Quindi Ci è offerta opportuna occasione di eccitare tutti i Principi d’Europa affinché, con tutta la sperimentata gravità e sapienza delle loro menti, prendano seriamente a considerare quali e quanti mali siano accumulati nel detestabile avvenimento di cui parliamo. Infatti si tratta di una immane violazione, che delittuosamente fu commessa contro il comune diritto delle genti, sicché, qualora essa non sia completamente repressa, ormai non potrà resistere saldo, inconcusso e sicuro qualsiasi legittimo diritto. Trattasi del principio di ribellione, a cui il Governo Subalpino vergognosamente serve, e dal quale è facile intendere quanto pericolo di giorno in giorno si prepari a qualsiasi Governo, e quanto danno provenga a tutta la società civile, aprendosi per tal modo l’adito ad un fatale Comunismo. Trattasi di solenni convenzioni violate, le quali, come degli altri Principati in Europa, così vogliono intatta e sicura l’integrità del dominio pontificio.
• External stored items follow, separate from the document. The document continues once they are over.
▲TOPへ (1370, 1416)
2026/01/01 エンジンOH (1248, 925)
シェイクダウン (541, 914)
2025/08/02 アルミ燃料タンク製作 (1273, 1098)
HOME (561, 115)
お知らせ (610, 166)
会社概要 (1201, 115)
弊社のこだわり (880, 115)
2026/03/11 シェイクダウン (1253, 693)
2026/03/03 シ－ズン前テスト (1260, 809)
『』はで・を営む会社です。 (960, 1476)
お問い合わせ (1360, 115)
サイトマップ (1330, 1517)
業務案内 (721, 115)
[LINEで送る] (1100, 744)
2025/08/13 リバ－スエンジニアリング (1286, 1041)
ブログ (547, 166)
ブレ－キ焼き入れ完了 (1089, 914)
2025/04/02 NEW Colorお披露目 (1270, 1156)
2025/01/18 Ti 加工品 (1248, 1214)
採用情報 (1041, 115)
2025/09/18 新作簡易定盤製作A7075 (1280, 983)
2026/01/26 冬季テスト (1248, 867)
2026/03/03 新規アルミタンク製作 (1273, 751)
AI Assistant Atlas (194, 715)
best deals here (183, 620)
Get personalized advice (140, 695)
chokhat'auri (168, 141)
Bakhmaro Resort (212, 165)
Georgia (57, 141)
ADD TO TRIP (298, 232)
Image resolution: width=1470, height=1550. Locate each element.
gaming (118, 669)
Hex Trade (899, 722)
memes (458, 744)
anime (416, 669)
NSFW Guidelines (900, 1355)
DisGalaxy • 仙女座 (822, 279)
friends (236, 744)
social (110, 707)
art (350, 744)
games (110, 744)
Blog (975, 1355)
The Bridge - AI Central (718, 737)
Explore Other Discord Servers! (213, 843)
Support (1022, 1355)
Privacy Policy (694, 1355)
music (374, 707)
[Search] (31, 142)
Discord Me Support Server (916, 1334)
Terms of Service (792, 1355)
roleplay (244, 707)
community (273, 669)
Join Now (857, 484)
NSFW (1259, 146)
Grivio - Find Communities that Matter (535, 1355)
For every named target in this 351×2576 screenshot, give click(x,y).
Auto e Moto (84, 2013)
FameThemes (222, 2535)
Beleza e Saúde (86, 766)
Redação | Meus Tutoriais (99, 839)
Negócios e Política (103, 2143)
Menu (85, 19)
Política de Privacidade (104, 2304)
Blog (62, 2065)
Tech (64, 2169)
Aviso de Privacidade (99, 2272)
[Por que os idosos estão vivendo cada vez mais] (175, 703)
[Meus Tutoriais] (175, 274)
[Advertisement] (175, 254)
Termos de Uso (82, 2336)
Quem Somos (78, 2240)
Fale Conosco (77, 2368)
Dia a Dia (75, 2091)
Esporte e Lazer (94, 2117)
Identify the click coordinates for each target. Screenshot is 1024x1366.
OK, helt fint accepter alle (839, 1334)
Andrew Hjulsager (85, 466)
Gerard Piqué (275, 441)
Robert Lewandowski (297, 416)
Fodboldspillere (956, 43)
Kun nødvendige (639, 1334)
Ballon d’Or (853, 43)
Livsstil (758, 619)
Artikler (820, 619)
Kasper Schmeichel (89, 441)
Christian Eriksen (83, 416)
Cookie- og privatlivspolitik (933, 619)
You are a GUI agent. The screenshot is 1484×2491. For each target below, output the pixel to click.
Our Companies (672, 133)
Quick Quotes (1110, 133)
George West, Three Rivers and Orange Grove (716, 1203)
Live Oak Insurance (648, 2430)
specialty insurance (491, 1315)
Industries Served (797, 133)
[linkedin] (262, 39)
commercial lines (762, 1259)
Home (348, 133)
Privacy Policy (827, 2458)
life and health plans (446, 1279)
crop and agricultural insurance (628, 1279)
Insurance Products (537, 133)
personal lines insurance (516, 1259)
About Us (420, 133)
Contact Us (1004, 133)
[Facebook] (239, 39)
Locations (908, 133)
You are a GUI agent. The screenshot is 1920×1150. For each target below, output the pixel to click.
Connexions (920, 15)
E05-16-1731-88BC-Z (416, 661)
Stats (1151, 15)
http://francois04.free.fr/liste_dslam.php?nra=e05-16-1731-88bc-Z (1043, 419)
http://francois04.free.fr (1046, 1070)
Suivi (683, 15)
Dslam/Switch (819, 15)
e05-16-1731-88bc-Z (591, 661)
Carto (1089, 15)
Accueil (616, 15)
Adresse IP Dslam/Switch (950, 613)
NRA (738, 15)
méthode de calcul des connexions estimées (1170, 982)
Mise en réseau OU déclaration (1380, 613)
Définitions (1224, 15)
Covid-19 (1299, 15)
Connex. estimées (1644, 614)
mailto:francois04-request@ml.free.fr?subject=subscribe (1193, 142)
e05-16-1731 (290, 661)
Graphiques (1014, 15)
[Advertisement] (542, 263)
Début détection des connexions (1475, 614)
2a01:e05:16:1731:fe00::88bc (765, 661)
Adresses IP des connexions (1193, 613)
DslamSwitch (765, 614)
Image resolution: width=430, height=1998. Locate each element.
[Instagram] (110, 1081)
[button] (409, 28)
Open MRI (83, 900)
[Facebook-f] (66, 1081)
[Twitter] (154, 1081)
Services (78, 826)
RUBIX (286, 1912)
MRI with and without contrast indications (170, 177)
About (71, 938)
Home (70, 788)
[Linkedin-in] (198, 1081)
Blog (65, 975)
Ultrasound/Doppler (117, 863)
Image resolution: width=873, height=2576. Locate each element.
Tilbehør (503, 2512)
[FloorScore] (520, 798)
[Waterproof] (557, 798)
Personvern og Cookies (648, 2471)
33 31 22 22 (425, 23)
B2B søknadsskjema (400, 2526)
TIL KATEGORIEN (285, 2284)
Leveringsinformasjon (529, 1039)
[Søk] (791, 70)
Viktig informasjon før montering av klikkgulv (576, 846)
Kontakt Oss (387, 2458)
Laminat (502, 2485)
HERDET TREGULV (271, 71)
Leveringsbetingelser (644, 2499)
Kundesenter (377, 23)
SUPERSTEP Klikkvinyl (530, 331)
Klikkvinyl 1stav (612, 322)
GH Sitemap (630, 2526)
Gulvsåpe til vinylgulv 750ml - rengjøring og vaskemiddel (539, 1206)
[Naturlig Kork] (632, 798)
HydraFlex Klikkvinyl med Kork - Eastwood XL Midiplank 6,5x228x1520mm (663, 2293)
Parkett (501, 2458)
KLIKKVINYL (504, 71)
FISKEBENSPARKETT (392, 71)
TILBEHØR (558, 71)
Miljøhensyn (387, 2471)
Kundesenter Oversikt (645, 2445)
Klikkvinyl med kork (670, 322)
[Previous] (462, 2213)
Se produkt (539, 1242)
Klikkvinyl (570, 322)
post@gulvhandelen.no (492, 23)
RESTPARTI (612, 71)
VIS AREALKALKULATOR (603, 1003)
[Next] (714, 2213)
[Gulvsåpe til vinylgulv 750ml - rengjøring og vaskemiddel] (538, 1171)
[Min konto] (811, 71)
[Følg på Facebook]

Trattasi della violenta distruzione di quel Principato che per singolare consiglio della divina Provvidenza fu dato al Romano Pontefice, perché esercitasse con pienissima libertà l’Apostolico suo Ministero in tutta la Chiesa. La quale libertà senza dubbio deve stare sommamente a cuore a tutti i Principi, affinché il Pontefice stesso non soggiaccia all’impulso di alcuna potestà civile, e sia così ugualmente provveduto alla tranquillità spirituale dei Cattolici che vivono nei domini dei medesimi Principi.

Debbono pertanto tutti i Principi sovrani essere persuasi che la Nostra causa è intimamente congiunta con la loro, e che essi, recandoci il loro soccorso, provvederanno non meno alla salvezza dei loro che dei Nostri diritti. Perciò con somma fiducia li esortiamo e li scongiuriamo, che Ci vogliano porgere aiuto, ciascuno secondo la sua condizione e la sua opportunità. Non dubitiamo poi che massimamente i Principi e i popoli cattolici non abbiano ad apportare con ogni ardore le cure e l’opera loro, affrettandosi a soccorrerci in tutti i modi, e a proteggere e a difendere, conforme al comune loro dovere, il Padre ed il Pastore di tutto il gregge cristiano combattuto dalle armi parricide d’un figliuolo degenere.

Siccome poi anzitutto sapete, Venerabili Fratelli, che ogni Nostra speranza è da collocarsi in Dio, il quale Ci è aiuto e rifugio nelle tribolazioni Nostre; il quale ferisce e medica, percuote e sana, mortifica e vivifica, conduce agli abissi e ne riporta alla luce, così in ogni fede ed umiltà del Nostro cuore non tralasciamo di spargere continue e ferventissime orazioni a Lui, valendoci primieramente dell’efficacissimo patrocinio dell’Immacolata e Santissima Vergine Maria Madre di Dio, e del suffragio dei Beati Pietro e Paolo, affinché usando la potenza del Suo braccio vinca la superbia dei nemici Suoi, ed espugni i nostri nemici, ed umilii ed abbatta tutti gli avversari della Sua santa Chiesa; e con la onnipossente virtù della Sua grazia faccia sì che i cuori di tutti i prevaricatori rinsaviscano, e che la santa Madre Chiesa quanto prima si rallegri della loro desideratissima conversione.